Лазар умре: и радуюся вас ради, яко не бех тамо: но идем к нему: Видишь, как скромно выражается, и с каким неполным объяснением предполагаемой цели, идет показать чудо? Ибо, подобно как и там, где сказал: успе, не присоединил и здесь: иду, да воскрешу его; но умалчивая о том, радуюся, говорит, вас ради, да веруете, яко не бех тамо. Если б Я был там, то есть, как человек, то не превозмогла бы смерть. Но идем к нему. Для чего? Дабы вы поверили, что Я и мертвых могу воскрешать повелением Моим. Лазар умре. Прежде, когда Он неясно предсказал о смерти его словом: успе; то другом назвал его, заменив смерть именем друга; но когда прямо говорит о смерти его, то другом не называет, дабы не подумали, что Он имел к нему особливую любовь. Ибо надлежало Ему не только показать свое снисхождение, но и свое достоинство. Первое позволяло плоти все, что свойственно человечеству и естественной слабости; а другое усвояло ей то, что прилично Божеству и власти Божественной. И так радуюся, говорит, вас ради, да веруете, яко не бех тамо. Видишь, как Он при всяком случае всевает в них веру? Дабы кто не подумал, что смерть была притворная; или что Он не допустил смерть овладеть другом, что отгнал болезни и возставил болящаго. Ибо сие могло бы случиться, говорит Он, если б Я был там.
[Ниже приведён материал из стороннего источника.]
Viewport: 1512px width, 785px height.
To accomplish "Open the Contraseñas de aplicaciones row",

Не бех тамо: но идем к нему. Говорит по человечески. Видимою частию существа Он не был там. Ибо тело, имея троякую протяженность, и будучи ограничено, переходит с места на место постепенно. Таково свойство его. И хотя соединясь с Божеством, оно получило много сверхъестественнаго, однако не уничтожилось в нем ни одно природное качество. Но невидимым Божеством своим в каком месте Он не присутствует, или какое место вмещает Его! И так радуюсь вас ради, да веруете, яко не бех тамо. Что Ты говоришь, Господи? Ты не был там, будучи везде, и все исполиняя Божеством? Правда, говорит Он, Я был, но не плотию, а величеством славы Божественной. Но идем к нему. Время исполнить закон дружбы, время явить могущество силы, время воспретить словом смерти, и гласом разрешить пелены мертваго.
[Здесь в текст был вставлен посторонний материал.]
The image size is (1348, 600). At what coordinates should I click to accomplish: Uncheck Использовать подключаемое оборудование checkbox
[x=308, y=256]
Рече же Фома, глаголемый близнец, учеником: идем и мы, да умрем с Ним. Быстрая речь! Два в ней выражаются чувства: пламенная любовь, поелику он и других с заботливостию побуждает итти на смерть с Учителем;- и робкое малодушие, поелику представляет как бы на деле то, чего еще не было. Но не будем думать, чтобы укрепивший нас в вере неверием своим, пришел в такой страх. Положим, что неустрашимость, а не боязливость вдохнула ему слова сии. Ибо весьма вероятно, что от горячей и нежной любви к Учителю своему, он почувствовал нечто достойное таковаго благорасположения к Нему. Если мы, говорит он, получили от Него силу творить знамения, и другия дарования, которыми превосходим многих, то чего не должны будем потерпеть, если тогда, как Его поведут на смерть, мы оставим Его, — Того, кто возвел нас на такую славу, что мы можем и горы переставлять, и большее сего творить? И так последуем за Ним, чтобы и жить и умереть с Ним. Язык смелый! Намерение отважное! Идем и мы, да умрем с Ним. Что ты говоришь? Еще не видишь предающаго, а возвещаешь смерть? Ищу вечери. Где умывальница? Где же стража, с которою идет изменник, дабы предать своего Благодетеля под лицемерным знаком любви? А народ где? Светильники, дреколия, мечи, с которыми вышли, как на разбойника? Еще не видно лобызания, взятия, приведения к Анне, осуждения у Каиафы, предстояния у судилища Пилатова, посмеяний, червленой ризы, терноваго венца, трости, заушений, заплеваний, биений, ударов. Еще Пилат не умывает водою рук своих, и не обагряется кровию. Еще нет креста, нет гвоздей. А ты говоришь: идем и мы, да умрем с Ним! Так, говорит он, я предвижу будущее, как настоящее. Ибо знаю, что Он воскресит Лазаря, разжет зависть в Иудеях, и тогда сбудется это. Идем и мы, да умрем с Ним. Не о себе только говорит, но возбуждает дух и в других.